On the basis of my own symptoms (including pre onset of ME) and discussions here with others, I proposed that ME/CFS patients if tested might have an information processing/sensory defensiveness problem and that one artifact of this might be measured as a 'sensory gating deficit'.

This does appear to be the case (at least as far as a later 'gating-in' measure is concerned - basically the allocation of attention to salient stimuli).

Event-related potentials in Japanese childhood chronic fatigue syndrome.
Akemi Tomoda, Kei Miyuno, Nobuki Murayama, Takaka Joudoi, Tomohiko Igasaki. Journal of Pediatric Neurology, January 2007.

http://iospress.metapress.com/content/w14pg23t125337q8/


Earlier gating out of repetitive or trivial noxious stimuli hasn't to my knowledge been properly tested in this population.


As regards a potential model for this central hypersensitivity - Martin Pall's model of multiple chemical sensitivity (and 'related' conditions such as ME/CFS, PTSD and fibromylagia) may be worth revisiting.

The basic schema is : organic solvents trigger glutamate release leading to ‘long-term potentiation’ of glutamate receptors sparking a ’vicious cycle’ involving glutamate and nitric oxide/pyroxinitrate.

Elevated nitric oxide/peroxynitrite theory of multiple chemical sensitivity: central role of N-methyl-D-aspartate receptors in the sensitivity mechanism.
Martin L Pall

http://www.ncbi.nlm.nih.gov/pmc/articles/PMC1241647/
 

Snow Leopard

Hibernating
Messages
5,902
Location
South Australia
Jonathan Edwards
If as you say the immune system is behaving as though there is a serious infection, but there is no serious infection, then surely things like hydrocortisone would make us feel better (by shutting down an aberrant immune response)?

I'm not saying it is a good idea to for patients to take it, but Corticosteroids have been shown to have moderate effects in double blinded RCTs.
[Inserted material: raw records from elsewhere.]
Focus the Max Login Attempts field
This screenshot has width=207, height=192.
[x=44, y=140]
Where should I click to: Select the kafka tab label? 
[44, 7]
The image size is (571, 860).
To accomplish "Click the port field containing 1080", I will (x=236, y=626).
One of the keys from the studies is that dosage was important for both getting an effect and avoiding harms.

http://www.ncbi.nlm.nih.gov/pubmed/9989716
http://jcem.endojournals.org/content/86/8/3545.short

There were a few more, but I don't have time right now to find them.

I wonder if the relationship of ME to infection could be somewhat indirect. The Dubbo study found that the sole predictor of developing CFS following an infection was not the particular infectious agent, but rather the severity of the infection.
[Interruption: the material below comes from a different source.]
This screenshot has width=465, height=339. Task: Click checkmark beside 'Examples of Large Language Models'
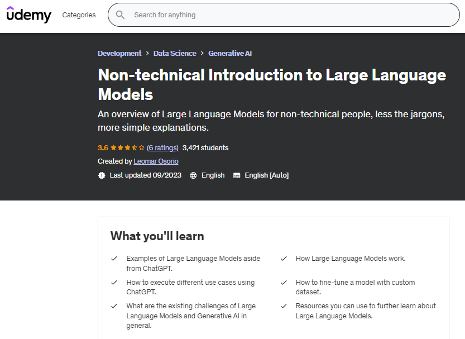[114, 259]
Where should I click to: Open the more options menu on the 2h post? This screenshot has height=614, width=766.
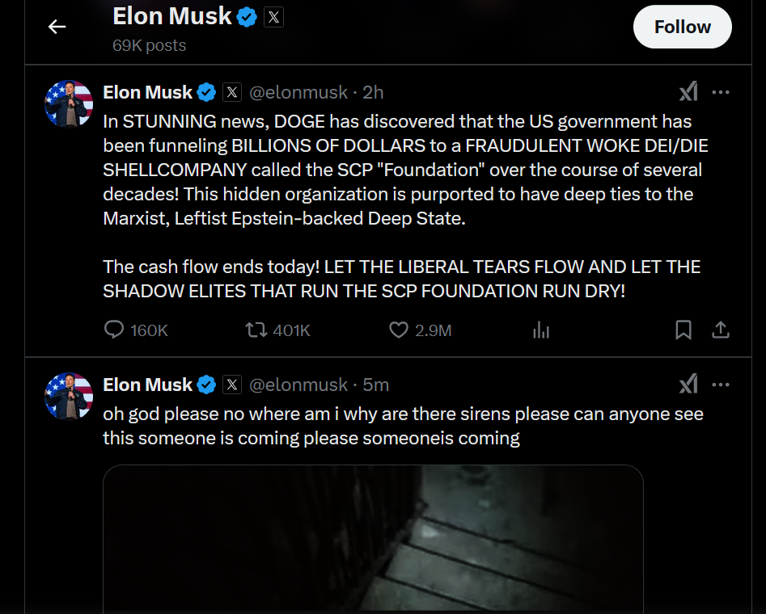click(x=721, y=92)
That is not quite what was said. The severity of the illness, rather than the severity of the infection was the key predictor. Eg those who were bedbound, suddenly couldn't walk etc. were the ones who were likely to have a CFS like condition at the follow ups, whereas those with more mild fatigue were more likely to claim to be recovered at the follow up.
 

lansbergen

Senior Member
Messages
2,512
I'm not saying it is a good idea to for patients to take it, but Corticosteroids have been shown to have moderate effects in double blinded RCTs. One of the keys from the studies is that dosage was important for both getting an effect and avoiding harms.

http://www.ncbi.nlm.nih.gov/pubmed/9989716
http://jcem.endojournals.org/content/86/8/3545.short.

Both only for fatique and both say for some patients.

Filter out these patients and the bin will become less messy.